Posted August 27, 2015 in Articles

An 8 year old, male-castrated Pug weighing 11 kg was evaluated by SNHVRH’s Dr. Heather Jones on an emergent basis for cluster seizures. The patient had a history of idiopathic epilepsy diagnosed at 1 year of age based on recurrent seizures with normal labwork,  brain MRI, and CSF analysis. The patient's seizure control had been fair, with an average seizure frequency of one every 3-5 weeks on phenobarbital (45mg BID, level 19.8mcg/mL) and levetiracetam (750mg TID) therapy, but continued seizures and an elevated ALT of 434 (ALP 390) had prompted the patient's referring veterinarian to begin tapering the patient off of both phenobarbital and levetiracetam with the goal of switching to zonisamide therapy. After beginning zonisamide therapy at 50mg BID, reducing the patient's phenobarbital dose to 32.4mg BID, and discontinuing the levetiracetam, however, the patient experienced cluster seizures daily over the following week requiring several days of hospitalization at a local emergency clinic. Despite a midazolam CRI, propofol boluses, restarting levetiracetam therapy at 750mg TID, increasing the zonisamide dose to 100mg BID, and continued phenobarbital therapy at 32.4mg BID, however, the patient's cluster seizures continued, and referral was advised. 

On initial exam, the patient was sedate, circling to the left, had mild CP deficits on his right side, and was experiencing right-sided focal facial seizures. A left supratentorial neurolocalization was made, with the primary differentials being a primary structural brain disease vs. brain injury secondary to prolonged seizure activity. An MRI was advised, but declined by the owner.
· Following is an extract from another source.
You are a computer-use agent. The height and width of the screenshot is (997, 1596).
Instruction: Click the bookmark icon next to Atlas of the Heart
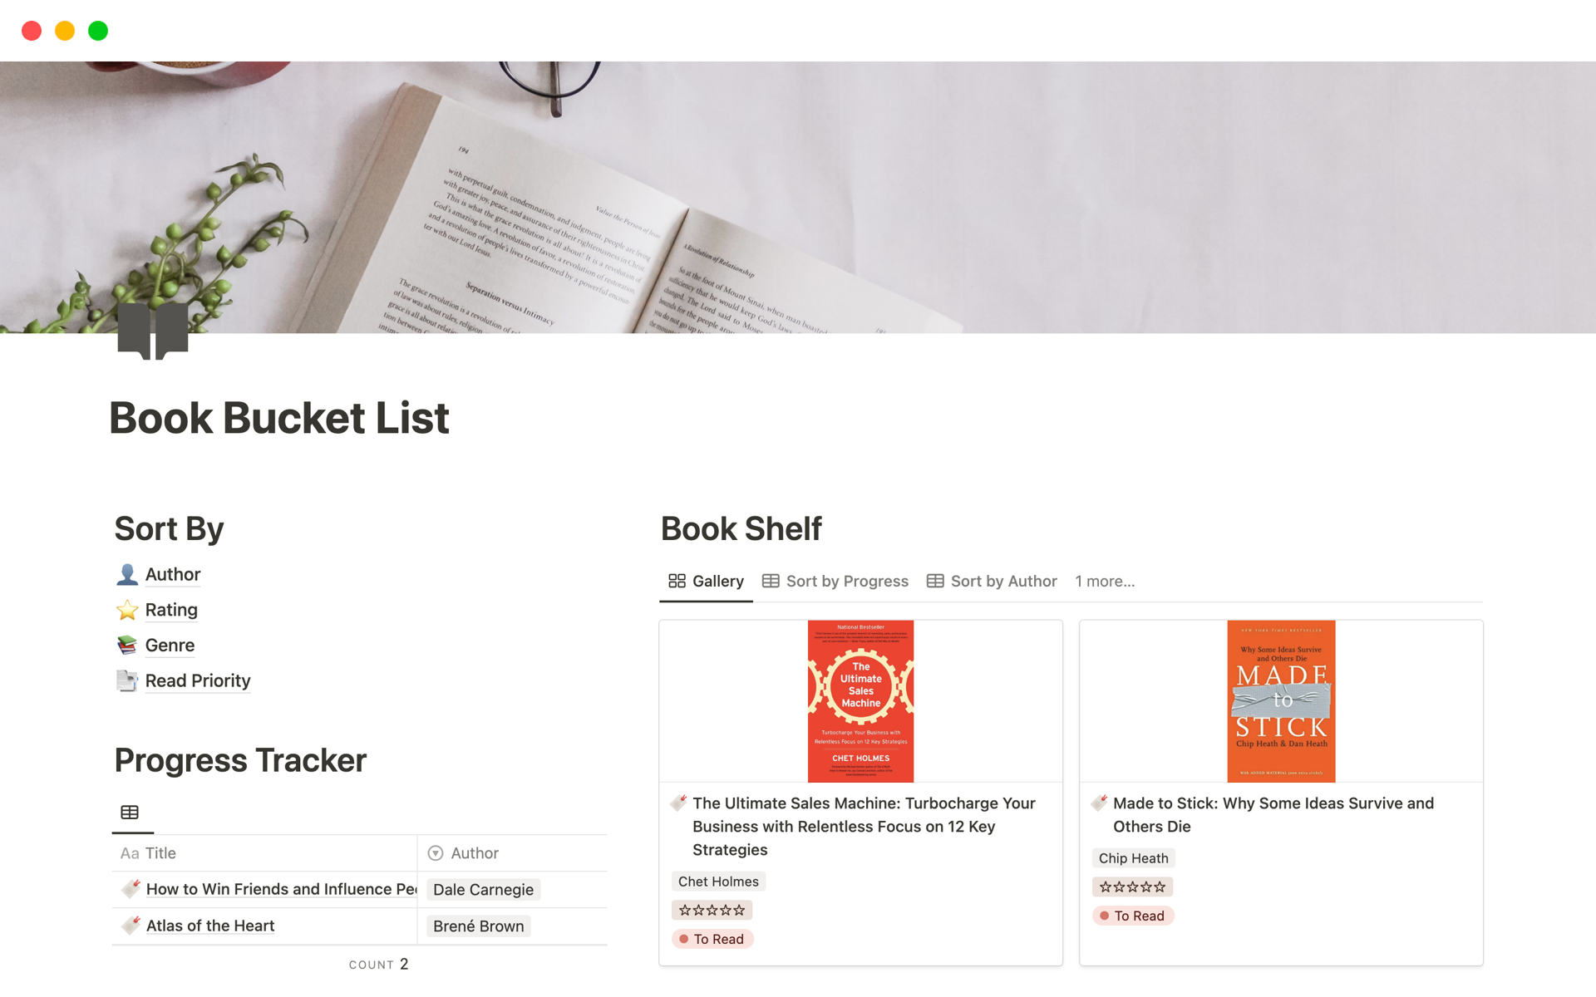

Phenobarbital and zonisamide both carry the risk of hepatotoxicity and were thus considered suboptimal treatment choices in this patient given his history of suspected hepatopathy; however, the severity of his seizure disorder warranted continued short-term treatment with both medications. Therefore, the treatment recommendations made after the patient's initial exam were as follows: 

a) Potassium bromide: oral load of 600mg/kg potassium bromide divided over 2 days then maintenance dose of 40mg/kg daily

     -Potassium bromide's long half-life (24 days) makes "loading" essential to obtain any short-term benefit.
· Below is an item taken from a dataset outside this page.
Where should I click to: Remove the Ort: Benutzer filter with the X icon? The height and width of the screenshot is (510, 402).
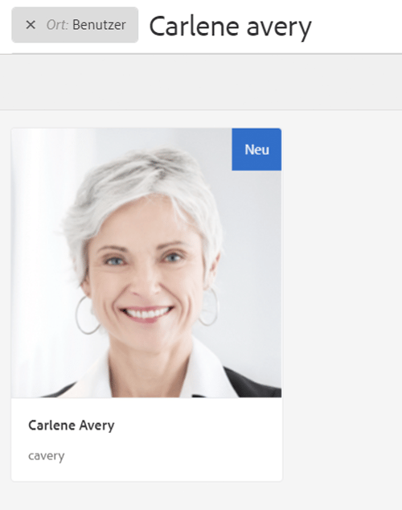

b) Phenobarbital: 4 mg/kg IV bolus, increase maintenance dose to 64.8mg BID

     -The choice on how to dose phenobarbital was based on the patient's recent phenobarbital level. A level of 19.8 on 45mg of phenobarbital BID can be used to extrapolate the expected serum level on alternate doses of phenobarbital in this patient using the equation: (extrapolated serum level / extrapolated dose) = (known serum level / known dose). In this case, the desired level was 30, so the equation becomes: (30/dose) = (19.8/45), and extrapolated dose = 68.2. Due to tablet sizes available, the dose chosen in this case was thus 64.8mg. The bolus of phenobarbital was recommended to quickly increase the circulating phenobarbital level, as it is expected to take roughly 2 weeks for a change in phenobarbital dose to be fully reflected in a patient's serum level.

c) Zonisamide: continue at 100mg BID

     -The dose of zonisamide recommended in a patient on concurrent phenobarbital therapy is 10mg/kg BID. This is higher than the 5mg/kg recommended when phenobarbital is not used, as phenobarbital increases hepatic elimination of zonisamide, requiring a higher dose for the same therapeutic effect.
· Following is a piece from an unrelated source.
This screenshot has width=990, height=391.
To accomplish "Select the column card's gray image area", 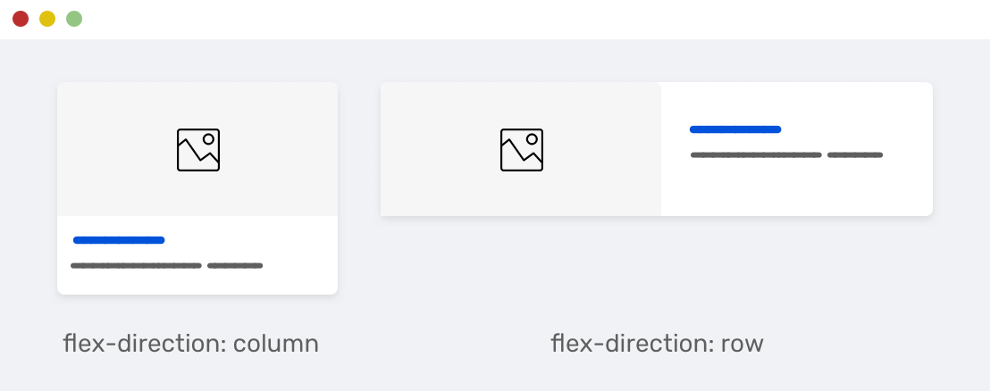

d) Levetiracetam: continue at 750mg TID

     -Levetiracetam has a very high margin of safety; however, there comes a point when increasing the dose of levetiracetam seems to have little reward. In this patient, 750mg TID amounts to 68mg/kg TID, already much higher than the recommended starting dose of 20mg/kg TID; little benefit was considered likely from any additional increase.

e) Mannitol: 1g/kg IV

     -For possible cerebral edema secondary to prolonged seizure activity.

With the above recommendations instituted, the patient's seizures improved then resolved over the following 24 hours, and he was after 48 hours. Once seizure-free for two weeks (the time expected for zonisamide to reach a therapeutic level), the patient began a slow phenobarbital taper, and this medication was fully discontinued after 3 months. Over the following few months, the patient’s zonisamide was tapered to 5mg/kg BID and the patient's levetiracetam dose was decreased to 500mg (45mg/kg) extended-release BID. 

The patient has now been seizure-free for 9 months, dating back to his period of hospitalization, and his liver values have improved since the discontinuation of phenobarbital (most recently ALT 229, ALP 120). The patient’s zonisamide will soon be tapered and discontinued, leaving him on only levetiracetam and potassium bromide therapy. All follow-up neurologic exams have been normal.  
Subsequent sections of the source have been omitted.